Records supplied START
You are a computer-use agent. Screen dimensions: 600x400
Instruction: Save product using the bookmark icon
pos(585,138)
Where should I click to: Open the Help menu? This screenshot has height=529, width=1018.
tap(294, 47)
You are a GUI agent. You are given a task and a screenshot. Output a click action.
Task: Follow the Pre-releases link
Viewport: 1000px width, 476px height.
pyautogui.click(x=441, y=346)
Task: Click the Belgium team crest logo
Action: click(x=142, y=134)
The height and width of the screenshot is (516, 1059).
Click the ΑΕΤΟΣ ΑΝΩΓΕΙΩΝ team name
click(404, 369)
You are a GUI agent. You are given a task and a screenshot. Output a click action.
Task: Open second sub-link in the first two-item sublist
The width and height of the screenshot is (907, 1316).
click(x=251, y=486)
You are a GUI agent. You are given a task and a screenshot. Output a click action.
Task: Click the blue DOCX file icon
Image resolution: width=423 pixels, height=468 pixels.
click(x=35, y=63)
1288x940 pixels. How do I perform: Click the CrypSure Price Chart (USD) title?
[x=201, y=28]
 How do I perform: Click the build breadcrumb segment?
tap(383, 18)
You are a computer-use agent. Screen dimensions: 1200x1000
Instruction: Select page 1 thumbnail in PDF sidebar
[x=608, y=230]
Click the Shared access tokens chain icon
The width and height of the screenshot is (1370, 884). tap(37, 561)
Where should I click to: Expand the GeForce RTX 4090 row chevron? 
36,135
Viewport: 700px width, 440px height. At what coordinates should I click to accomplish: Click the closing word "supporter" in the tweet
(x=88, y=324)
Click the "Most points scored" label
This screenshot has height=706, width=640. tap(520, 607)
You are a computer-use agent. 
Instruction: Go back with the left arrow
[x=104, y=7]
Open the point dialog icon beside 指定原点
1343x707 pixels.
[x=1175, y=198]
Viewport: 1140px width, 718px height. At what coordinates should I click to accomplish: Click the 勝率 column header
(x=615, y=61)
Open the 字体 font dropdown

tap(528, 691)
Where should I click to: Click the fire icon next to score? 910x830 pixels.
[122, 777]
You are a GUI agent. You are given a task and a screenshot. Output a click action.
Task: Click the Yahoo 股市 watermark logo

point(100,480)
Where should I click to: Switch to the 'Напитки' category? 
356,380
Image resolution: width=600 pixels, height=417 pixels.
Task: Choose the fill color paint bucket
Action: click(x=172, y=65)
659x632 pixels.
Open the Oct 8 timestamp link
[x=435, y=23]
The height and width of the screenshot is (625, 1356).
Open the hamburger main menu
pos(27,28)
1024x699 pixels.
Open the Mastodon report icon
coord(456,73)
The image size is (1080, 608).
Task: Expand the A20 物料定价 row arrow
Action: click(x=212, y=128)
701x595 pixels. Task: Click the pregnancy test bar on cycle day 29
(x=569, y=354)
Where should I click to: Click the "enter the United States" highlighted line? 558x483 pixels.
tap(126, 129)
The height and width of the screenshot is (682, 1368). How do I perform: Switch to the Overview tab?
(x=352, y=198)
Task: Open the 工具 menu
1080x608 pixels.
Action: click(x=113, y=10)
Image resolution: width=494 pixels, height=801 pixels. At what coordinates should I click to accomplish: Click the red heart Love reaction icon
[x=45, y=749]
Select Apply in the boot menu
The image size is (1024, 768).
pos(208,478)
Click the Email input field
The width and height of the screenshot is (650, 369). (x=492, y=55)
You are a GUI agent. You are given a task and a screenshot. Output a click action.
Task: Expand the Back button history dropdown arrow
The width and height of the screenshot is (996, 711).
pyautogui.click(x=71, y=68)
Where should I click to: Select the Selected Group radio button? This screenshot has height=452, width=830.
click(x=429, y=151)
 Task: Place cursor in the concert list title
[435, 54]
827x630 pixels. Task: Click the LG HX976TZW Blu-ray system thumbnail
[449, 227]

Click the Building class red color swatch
Records supplied END
* **Description of the task**
Restate the entire listing verbatim.

* **Answer area**
You are a computer-use agent. Screen dimensions: 600x400
Instruction: Save product using the bookmark icon
pos(585,138)
Where should I click to: Open the Help menu? This screenshot has height=529, width=1018.
tap(294, 47)
You are a GUI agent. You are given a task and a screenshot. Output a click action.
Task: Follow the Pre-releases link
Viewport: 1000px width, 476px height.
pyautogui.click(x=441, y=346)
Task: Click the Belgium team crest logo
Action: click(x=142, y=134)
The height and width of the screenshot is (516, 1059).
Click the ΑΕΤΟΣ ΑΝΩΓΕΙΩΝ team name
click(404, 369)
You are a GUI agent. You are given a task and a screenshot. Output a click action.
Task: Open second sub-link in the first two-item sublist
The width and height of the screenshot is (907, 1316).
click(x=251, y=486)
You are a GUI agent. You are given a task and a screenshot. Output a click action.
Task: Click the blue DOCX file icon
Image resolution: width=423 pixels, height=468 pixels.
click(x=35, y=63)
1288x940 pixels. How do I perform: Click the CrypSure Price Chart (USD) title?
[x=201, y=28]
 How do I perform: Click the build breadcrumb segment?
tap(383, 18)
You are a computer-use agent. Screen dimensions: 1200x1000
Instruction: Select page 1 thumbnail in PDF sidebar
[x=608, y=230]
Click the Shared access tokens chain icon
The width and height of the screenshot is (1370, 884). tap(37, 561)
Where should I click to: Expand the GeForce RTX 4090 row chevron? 
36,135
Viewport: 700px width, 440px height. At what coordinates should I click to accomplish: Click the closing word "supporter" in the tweet
(x=88, y=324)
Click the "Most points scored" label
This screenshot has height=706, width=640. tap(520, 607)
You are a computer-use agent. 
Instruction: Go back with the left arrow
[x=104, y=7]
Open the point dialog icon beside 指定原点
1343x707 pixels.
[x=1175, y=198]
Viewport: 1140px width, 718px height. At what coordinates should I click to accomplish: Click the 勝率 column header
(x=615, y=61)
Open the 字体 font dropdown

tap(528, 691)
Where should I click to: Click the fire icon next to score? 910x830 pixels.
[122, 777]
You are a GUI agent. You are given a task and a screenshot. Output a click action.
Task: Click the Yahoo 股市 watermark logo

point(100,480)
Where should I click to: Switch to the 'Напитки' category? 
356,380
Image resolution: width=600 pixels, height=417 pixels.
Task: Choose the fill color paint bucket
Action: click(x=172, y=65)
659x632 pixels.
Open the Oct 8 timestamp link
[x=435, y=23]
The height and width of the screenshot is (625, 1356).
Open the hamburger main menu
pos(27,28)
1024x699 pixels.
Open the Mastodon report icon
coord(456,73)
The image size is (1080, 608).
Task: Expand the A20 物料定价 row arrow
Action: click(x=212, y=128)
701x595 pixels. Task: Click the pregnancy test bar on cycle day 29
(x=569, y=354)
Where should I click to: Click the "enter the United States" highlighted line? 558x483 pixels.
tap(126, 129)
The height and width of the screenshot is (682, 1368). How do I perform: Switch to the Overview tab?
(x=352, y=198)
Task: Open the 工具 menu
1080x608 pixels.
Action: click(x=113, y=10)
Image resolution: width=494 pixels, height=801 pixels. At what coordinates should I click to accomplish: Click the red heart Love reaction icon
[x=45, y=749]
Select Apply in the boot menu
The image size is (1024, 768).
pos(208,478)
Click the Email input field
The width and height of the screenshot is (650, 369). (x=492, y=55)
You are a GUI agent. You are given a task and a screenshot. Output a click action.
Task: Expand the Back button history dropdown arrow
The width and height of the screenshot is (996, 711).
pyautogui.click(x=71, y=68)
Where should I click to: Select the Selected Group radio button? This screenshot has height=452, width=830.
click(x=429, y=151)
 Task: Place cursor in the concert list title
[435, 54]
827x630 pixels. Task: Click the LG HX976TZW Blu-ray system thumbnail
[449, 227]

Click the Building class red color swatch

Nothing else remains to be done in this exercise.